* **Task to carry out**:
When a line of the entries contains "item", please list that line.

[Stored data]
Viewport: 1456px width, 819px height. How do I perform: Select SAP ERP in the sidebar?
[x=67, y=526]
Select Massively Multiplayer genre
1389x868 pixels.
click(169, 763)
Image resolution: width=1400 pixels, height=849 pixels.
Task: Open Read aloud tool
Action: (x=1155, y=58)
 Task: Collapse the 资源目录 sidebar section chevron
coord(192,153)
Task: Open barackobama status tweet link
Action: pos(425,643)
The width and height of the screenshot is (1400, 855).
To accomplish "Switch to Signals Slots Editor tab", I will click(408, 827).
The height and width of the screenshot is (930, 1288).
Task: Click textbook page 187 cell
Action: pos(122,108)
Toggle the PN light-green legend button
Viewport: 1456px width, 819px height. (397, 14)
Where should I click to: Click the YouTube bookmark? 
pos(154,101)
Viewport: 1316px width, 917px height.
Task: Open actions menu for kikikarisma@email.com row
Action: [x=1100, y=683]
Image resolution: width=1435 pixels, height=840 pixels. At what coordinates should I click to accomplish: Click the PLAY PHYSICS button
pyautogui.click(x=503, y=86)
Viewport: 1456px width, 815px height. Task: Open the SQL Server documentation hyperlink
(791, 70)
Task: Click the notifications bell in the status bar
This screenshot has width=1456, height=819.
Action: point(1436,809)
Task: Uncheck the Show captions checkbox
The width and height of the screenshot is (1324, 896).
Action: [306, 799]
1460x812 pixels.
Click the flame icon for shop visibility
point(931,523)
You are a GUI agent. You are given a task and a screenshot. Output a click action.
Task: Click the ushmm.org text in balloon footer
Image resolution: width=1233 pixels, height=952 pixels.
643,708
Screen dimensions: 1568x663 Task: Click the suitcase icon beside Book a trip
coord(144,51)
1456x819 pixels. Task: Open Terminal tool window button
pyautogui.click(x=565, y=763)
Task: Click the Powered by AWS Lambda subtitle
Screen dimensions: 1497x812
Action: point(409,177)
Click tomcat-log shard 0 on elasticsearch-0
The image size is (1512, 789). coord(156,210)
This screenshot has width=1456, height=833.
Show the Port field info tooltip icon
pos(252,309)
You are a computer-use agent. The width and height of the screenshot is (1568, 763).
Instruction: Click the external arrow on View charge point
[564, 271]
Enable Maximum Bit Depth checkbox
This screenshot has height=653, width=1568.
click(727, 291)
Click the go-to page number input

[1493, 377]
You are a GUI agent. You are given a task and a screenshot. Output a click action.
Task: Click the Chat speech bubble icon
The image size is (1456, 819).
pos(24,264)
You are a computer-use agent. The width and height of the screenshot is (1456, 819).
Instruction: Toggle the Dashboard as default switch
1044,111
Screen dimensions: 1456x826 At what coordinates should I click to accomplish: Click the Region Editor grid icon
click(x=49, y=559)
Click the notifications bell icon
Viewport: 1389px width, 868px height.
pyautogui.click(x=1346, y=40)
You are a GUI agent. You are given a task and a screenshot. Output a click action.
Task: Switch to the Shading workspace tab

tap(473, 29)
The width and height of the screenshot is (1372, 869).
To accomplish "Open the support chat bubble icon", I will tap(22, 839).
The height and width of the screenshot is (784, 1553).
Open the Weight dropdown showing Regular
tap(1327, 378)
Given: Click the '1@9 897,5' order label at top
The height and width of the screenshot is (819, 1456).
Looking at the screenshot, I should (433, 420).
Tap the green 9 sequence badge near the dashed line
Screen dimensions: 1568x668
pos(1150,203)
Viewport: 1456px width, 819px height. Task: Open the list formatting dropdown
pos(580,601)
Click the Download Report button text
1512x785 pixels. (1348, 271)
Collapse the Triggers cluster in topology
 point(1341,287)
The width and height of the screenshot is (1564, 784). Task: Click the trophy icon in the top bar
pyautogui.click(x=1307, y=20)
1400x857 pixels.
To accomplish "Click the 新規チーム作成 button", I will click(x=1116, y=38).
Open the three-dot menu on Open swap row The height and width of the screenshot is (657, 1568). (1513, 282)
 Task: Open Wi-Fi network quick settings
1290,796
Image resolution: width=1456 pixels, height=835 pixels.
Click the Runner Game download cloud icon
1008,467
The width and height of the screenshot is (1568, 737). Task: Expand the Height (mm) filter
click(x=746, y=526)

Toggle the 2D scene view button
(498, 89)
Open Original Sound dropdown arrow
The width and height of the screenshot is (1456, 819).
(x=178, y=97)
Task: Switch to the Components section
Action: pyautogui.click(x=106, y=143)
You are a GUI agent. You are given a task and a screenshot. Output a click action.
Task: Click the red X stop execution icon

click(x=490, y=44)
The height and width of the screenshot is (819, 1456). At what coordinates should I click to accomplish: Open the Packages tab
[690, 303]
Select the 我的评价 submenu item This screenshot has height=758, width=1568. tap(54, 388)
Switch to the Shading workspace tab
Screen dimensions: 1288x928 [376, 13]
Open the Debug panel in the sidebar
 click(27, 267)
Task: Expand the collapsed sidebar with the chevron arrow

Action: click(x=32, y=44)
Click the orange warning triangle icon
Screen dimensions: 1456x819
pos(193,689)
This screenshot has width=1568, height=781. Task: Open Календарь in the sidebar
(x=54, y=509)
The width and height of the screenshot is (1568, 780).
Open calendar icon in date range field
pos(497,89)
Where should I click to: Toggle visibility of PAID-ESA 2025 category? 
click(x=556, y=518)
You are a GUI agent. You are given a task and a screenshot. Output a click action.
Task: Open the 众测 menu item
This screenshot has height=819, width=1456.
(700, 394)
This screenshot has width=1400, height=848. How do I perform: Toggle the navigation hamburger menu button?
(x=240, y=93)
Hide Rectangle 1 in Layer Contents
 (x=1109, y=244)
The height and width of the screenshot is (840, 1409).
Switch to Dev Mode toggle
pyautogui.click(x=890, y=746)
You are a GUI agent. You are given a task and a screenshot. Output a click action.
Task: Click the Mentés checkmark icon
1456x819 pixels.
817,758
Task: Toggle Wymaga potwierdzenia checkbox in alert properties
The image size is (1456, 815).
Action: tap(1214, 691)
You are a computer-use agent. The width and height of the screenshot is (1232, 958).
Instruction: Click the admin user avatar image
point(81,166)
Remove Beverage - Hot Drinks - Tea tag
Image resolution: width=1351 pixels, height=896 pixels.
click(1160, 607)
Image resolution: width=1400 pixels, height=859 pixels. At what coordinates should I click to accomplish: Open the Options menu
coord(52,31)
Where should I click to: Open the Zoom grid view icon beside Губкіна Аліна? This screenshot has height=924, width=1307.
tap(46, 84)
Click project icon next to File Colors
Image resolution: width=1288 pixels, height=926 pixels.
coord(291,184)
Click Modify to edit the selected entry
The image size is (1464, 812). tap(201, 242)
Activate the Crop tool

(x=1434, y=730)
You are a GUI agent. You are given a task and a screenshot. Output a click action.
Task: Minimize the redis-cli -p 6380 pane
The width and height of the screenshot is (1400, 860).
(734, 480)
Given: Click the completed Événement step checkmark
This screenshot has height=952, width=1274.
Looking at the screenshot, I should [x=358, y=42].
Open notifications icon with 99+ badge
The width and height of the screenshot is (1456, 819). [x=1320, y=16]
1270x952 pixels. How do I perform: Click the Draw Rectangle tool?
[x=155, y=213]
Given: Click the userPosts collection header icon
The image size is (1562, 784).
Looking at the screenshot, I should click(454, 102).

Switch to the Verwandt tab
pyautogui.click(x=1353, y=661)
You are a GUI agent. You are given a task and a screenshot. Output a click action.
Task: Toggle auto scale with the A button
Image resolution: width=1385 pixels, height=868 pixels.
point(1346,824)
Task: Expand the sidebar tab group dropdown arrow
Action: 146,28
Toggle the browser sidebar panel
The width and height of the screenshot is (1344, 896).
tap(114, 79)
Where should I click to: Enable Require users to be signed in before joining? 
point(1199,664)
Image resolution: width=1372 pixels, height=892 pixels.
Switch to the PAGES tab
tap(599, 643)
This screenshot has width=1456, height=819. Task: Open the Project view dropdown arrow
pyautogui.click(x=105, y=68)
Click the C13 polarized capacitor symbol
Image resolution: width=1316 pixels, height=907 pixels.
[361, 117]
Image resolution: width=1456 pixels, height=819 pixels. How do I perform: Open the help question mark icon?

* **Exercise response**:
Select the 我的评价 submenu item This screenshot has height=758, width=1568. tap(54, 388)
Task: Open the 众测 menu item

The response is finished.